Royal Dutch Shell has agreed to buy British gas producer BG Group for 47 billion pounds ($69.7 billion) in a cash and stock takeover, the companies announced Wednesday. The move gives oil giant Shell a greater stake in the world's natural gas markets in the wake of tumbling oil prices.
Consolidations through takeovers and mergers are among the ways energy companies are seeking to reduce costs and become more efficient as oil prices have slumped.
A joint statement said the boards of both companies are recommending that shareholders approve the deal that will create a more competitive, stronger company for both sets of shareholders in today's volatile oil price world.
Shell said the takeover will add 25 percent to its proved oil and gas reserves and 20 percent to production compared with 2014, and boost its position in new oil and gas projects in Australia and Brazil.
"Bold, strategic moves shape our industry," Shell CEO Ben van Beurden said. "BG and Shell are a great fit.

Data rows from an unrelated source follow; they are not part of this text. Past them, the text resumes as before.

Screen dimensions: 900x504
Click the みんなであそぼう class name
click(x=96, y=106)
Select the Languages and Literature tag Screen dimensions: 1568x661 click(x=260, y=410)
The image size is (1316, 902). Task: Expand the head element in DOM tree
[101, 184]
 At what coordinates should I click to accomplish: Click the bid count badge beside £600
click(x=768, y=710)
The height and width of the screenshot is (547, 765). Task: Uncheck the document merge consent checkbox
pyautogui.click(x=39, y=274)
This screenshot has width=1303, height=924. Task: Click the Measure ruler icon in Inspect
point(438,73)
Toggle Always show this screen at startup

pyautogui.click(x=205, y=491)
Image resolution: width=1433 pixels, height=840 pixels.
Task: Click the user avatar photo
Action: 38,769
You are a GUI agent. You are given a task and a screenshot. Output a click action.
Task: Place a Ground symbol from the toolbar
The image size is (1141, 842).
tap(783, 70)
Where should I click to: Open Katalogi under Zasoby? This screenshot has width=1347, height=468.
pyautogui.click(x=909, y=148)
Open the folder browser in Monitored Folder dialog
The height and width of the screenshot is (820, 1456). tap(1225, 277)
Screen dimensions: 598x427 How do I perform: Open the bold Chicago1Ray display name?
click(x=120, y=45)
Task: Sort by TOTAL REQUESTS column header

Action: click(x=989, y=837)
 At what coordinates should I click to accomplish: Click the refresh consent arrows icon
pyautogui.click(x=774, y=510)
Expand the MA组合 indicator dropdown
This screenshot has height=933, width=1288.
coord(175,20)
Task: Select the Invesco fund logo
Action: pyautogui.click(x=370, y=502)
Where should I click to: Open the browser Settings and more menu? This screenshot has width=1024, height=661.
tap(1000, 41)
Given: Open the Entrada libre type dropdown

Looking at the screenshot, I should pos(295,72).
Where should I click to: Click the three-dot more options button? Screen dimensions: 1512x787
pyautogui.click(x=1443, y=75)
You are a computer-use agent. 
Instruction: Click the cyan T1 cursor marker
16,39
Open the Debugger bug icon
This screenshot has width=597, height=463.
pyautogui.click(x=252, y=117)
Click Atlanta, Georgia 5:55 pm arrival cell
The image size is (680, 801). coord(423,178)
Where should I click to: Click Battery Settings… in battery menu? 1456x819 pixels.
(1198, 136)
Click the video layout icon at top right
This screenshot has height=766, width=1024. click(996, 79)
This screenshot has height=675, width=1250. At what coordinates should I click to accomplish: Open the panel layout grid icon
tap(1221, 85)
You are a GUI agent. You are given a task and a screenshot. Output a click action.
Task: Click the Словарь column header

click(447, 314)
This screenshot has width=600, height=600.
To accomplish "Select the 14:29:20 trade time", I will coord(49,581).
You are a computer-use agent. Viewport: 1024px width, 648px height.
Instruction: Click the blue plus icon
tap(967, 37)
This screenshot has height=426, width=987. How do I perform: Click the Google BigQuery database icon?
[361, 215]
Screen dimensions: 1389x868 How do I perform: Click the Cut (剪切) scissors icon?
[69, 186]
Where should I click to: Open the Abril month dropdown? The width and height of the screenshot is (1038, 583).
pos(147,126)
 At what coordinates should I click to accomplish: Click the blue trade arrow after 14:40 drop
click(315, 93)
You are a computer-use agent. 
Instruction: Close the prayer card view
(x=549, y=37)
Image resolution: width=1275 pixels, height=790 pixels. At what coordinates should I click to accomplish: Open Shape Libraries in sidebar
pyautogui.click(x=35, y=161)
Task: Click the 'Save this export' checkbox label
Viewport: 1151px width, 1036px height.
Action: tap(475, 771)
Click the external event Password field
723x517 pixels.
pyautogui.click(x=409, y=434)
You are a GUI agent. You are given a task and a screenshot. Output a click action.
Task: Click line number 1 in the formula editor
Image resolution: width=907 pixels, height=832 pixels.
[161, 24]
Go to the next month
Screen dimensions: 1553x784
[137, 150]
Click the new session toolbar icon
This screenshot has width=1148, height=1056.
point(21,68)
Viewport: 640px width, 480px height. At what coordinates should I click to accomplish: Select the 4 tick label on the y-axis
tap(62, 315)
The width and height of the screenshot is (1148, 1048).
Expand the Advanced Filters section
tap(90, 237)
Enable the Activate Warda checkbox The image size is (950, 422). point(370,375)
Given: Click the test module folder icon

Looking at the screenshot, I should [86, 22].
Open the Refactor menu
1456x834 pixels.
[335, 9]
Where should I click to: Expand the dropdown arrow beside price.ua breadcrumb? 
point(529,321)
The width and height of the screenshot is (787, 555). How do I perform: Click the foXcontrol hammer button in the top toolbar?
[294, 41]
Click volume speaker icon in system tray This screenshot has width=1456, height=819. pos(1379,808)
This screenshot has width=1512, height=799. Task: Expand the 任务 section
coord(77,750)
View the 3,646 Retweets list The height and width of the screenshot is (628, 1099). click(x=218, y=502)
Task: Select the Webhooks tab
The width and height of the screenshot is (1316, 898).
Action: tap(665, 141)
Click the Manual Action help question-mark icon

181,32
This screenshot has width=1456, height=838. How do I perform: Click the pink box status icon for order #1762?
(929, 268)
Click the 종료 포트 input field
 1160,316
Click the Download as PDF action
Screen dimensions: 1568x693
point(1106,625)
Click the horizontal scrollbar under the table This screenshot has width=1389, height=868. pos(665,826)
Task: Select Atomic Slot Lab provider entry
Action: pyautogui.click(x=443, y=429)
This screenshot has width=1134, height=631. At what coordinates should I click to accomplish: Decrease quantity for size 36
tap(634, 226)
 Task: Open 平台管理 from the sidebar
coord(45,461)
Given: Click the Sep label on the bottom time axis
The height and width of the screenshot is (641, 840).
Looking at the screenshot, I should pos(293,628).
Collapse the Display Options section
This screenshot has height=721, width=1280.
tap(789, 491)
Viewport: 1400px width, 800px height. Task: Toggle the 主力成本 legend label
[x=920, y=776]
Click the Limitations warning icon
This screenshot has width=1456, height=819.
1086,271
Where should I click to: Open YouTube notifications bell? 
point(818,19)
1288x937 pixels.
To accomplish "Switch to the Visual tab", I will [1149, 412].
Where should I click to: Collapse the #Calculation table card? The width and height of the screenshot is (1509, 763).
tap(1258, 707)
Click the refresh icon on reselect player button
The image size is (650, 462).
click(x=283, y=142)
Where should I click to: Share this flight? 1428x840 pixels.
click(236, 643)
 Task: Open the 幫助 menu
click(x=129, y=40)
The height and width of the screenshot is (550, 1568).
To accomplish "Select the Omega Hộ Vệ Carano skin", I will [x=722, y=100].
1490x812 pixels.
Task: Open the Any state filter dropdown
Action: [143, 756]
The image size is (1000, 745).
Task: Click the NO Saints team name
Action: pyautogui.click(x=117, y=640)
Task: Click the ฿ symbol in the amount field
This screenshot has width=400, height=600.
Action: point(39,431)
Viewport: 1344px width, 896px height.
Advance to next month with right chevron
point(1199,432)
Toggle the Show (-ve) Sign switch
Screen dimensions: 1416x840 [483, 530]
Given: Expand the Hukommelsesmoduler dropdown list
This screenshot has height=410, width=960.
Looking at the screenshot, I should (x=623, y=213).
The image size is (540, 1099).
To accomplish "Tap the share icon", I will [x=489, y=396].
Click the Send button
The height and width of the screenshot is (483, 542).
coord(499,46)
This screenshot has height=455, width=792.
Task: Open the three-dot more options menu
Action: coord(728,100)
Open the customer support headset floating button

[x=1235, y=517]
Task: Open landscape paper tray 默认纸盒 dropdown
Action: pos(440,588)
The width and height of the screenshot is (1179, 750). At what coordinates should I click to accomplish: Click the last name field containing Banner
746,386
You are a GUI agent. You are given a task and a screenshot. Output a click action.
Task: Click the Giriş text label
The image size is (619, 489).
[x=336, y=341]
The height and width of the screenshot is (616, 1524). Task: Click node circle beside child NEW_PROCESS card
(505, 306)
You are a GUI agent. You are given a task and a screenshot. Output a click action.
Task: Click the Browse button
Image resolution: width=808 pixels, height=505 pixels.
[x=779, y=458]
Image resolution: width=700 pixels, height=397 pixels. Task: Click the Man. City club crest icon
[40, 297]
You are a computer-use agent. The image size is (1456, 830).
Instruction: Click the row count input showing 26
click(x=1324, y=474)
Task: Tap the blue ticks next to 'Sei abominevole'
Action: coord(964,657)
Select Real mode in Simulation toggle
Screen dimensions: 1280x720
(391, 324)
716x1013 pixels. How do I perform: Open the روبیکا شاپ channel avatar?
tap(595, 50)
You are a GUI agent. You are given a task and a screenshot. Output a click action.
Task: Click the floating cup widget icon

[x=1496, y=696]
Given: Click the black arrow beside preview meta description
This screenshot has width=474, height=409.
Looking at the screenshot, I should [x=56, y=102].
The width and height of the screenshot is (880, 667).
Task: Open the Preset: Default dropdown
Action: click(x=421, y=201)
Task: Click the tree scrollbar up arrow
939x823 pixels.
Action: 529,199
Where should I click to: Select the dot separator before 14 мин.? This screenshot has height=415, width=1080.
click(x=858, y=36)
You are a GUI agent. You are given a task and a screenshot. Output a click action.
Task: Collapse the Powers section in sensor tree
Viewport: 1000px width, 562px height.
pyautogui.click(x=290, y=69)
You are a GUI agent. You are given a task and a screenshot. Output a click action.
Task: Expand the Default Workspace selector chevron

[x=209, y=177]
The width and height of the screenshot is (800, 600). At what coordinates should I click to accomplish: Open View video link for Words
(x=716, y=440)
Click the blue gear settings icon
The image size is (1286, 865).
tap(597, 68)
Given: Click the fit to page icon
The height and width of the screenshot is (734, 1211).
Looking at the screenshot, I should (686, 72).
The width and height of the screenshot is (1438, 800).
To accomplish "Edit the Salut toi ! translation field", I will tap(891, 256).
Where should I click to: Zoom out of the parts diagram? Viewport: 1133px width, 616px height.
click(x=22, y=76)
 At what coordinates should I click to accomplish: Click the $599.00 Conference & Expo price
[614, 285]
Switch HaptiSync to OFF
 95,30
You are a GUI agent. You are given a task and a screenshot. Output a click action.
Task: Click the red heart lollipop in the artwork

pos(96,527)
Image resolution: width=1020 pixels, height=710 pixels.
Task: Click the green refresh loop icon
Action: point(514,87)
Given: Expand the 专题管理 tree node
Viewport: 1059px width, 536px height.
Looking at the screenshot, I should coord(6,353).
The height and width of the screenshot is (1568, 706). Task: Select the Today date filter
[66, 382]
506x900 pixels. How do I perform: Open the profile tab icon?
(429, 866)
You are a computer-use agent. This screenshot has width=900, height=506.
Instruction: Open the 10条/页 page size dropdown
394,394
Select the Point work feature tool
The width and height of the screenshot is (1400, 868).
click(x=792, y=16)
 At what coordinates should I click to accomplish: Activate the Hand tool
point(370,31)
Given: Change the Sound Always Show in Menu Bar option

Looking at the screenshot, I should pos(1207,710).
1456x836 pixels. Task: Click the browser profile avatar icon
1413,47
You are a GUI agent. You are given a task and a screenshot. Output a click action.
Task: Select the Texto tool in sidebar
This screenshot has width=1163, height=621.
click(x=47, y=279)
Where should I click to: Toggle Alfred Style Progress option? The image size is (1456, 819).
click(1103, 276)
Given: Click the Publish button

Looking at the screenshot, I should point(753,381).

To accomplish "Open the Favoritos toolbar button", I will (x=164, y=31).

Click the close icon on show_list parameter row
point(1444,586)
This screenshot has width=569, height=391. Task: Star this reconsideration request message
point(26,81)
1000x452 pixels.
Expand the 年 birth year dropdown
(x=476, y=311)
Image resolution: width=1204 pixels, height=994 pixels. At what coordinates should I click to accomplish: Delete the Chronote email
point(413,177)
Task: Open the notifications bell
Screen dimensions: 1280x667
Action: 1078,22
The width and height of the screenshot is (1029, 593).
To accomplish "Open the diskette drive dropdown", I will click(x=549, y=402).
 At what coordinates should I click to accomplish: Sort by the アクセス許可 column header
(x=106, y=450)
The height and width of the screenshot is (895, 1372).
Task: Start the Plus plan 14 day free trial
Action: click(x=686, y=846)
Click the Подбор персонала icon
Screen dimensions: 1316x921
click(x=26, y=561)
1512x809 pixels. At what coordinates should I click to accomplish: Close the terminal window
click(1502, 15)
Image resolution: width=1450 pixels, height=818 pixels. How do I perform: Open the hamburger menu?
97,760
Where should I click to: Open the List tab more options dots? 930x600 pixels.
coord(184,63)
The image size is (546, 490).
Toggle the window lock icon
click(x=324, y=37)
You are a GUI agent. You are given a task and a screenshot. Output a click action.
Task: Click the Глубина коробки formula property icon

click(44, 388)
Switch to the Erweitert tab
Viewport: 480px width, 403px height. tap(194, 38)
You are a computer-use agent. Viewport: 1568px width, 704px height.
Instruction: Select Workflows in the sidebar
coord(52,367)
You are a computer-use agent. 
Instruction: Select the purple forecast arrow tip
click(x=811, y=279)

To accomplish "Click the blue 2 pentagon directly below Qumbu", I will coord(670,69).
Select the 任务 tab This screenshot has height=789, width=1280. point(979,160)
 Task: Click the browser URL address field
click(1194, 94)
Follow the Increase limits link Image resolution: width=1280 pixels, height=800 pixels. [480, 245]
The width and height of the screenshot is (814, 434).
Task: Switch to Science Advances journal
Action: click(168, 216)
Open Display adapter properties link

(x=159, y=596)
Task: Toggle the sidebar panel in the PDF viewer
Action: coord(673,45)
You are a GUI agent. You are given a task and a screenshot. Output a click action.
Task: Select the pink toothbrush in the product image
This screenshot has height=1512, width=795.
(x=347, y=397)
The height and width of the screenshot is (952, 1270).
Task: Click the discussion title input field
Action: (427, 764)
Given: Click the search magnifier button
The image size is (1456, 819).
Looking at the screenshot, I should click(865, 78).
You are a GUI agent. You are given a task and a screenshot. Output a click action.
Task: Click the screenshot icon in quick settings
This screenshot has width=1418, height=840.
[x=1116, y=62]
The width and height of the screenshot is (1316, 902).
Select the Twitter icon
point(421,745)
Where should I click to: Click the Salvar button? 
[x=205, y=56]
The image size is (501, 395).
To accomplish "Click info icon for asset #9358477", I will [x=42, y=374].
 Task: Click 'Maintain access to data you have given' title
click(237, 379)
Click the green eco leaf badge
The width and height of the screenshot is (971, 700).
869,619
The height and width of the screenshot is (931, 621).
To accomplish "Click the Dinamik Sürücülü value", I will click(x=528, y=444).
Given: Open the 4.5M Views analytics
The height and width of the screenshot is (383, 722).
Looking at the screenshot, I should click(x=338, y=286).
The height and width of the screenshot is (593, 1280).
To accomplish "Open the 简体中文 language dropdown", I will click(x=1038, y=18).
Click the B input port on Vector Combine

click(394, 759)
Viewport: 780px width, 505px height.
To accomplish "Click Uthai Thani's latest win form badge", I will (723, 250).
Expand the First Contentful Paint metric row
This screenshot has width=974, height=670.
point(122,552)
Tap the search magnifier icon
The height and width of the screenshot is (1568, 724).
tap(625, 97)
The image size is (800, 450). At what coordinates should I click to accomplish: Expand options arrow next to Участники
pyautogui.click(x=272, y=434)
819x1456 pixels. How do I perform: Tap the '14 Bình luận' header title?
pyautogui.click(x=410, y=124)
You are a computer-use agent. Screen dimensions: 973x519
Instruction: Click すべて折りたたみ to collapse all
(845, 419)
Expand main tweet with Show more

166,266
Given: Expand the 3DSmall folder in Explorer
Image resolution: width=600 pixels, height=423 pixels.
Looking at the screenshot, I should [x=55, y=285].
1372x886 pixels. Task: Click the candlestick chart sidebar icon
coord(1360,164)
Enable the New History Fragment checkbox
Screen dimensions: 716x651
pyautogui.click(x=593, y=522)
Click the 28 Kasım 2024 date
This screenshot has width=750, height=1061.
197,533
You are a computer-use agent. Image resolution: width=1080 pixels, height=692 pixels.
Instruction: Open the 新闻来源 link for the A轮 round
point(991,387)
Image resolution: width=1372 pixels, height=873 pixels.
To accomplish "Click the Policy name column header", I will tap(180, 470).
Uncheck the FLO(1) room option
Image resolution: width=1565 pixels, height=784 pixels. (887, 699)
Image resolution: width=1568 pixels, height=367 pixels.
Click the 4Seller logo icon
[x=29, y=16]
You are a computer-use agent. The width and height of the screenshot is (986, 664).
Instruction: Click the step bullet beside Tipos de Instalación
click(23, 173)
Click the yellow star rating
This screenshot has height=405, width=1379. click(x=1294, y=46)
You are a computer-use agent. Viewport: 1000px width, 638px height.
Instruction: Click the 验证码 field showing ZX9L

This transaction fits with our strategy and our read on the industry landscape around us."
The terms of the offer would result in BG shareholders owning about 19 percent to the new combined business.
Shell said that bringing the two companies together would produce financial gains of about $2.5 billion a year.
Van Beurden said BG was a good fit for Shell looking to the future.
"The addition of BG's competitive natural gas positions makes strategic sense, ahead of the long-term growth in demand we see for this cleaner-burning fuel," he said.
BG's CEO Helge Lund said his company also would benefit from the takeover.
"BG's deep water positions and strengths in exploration, liquefaction, and LNG shipping and marketing will combine well with Shell's scale, development expertise and financial strength," he said.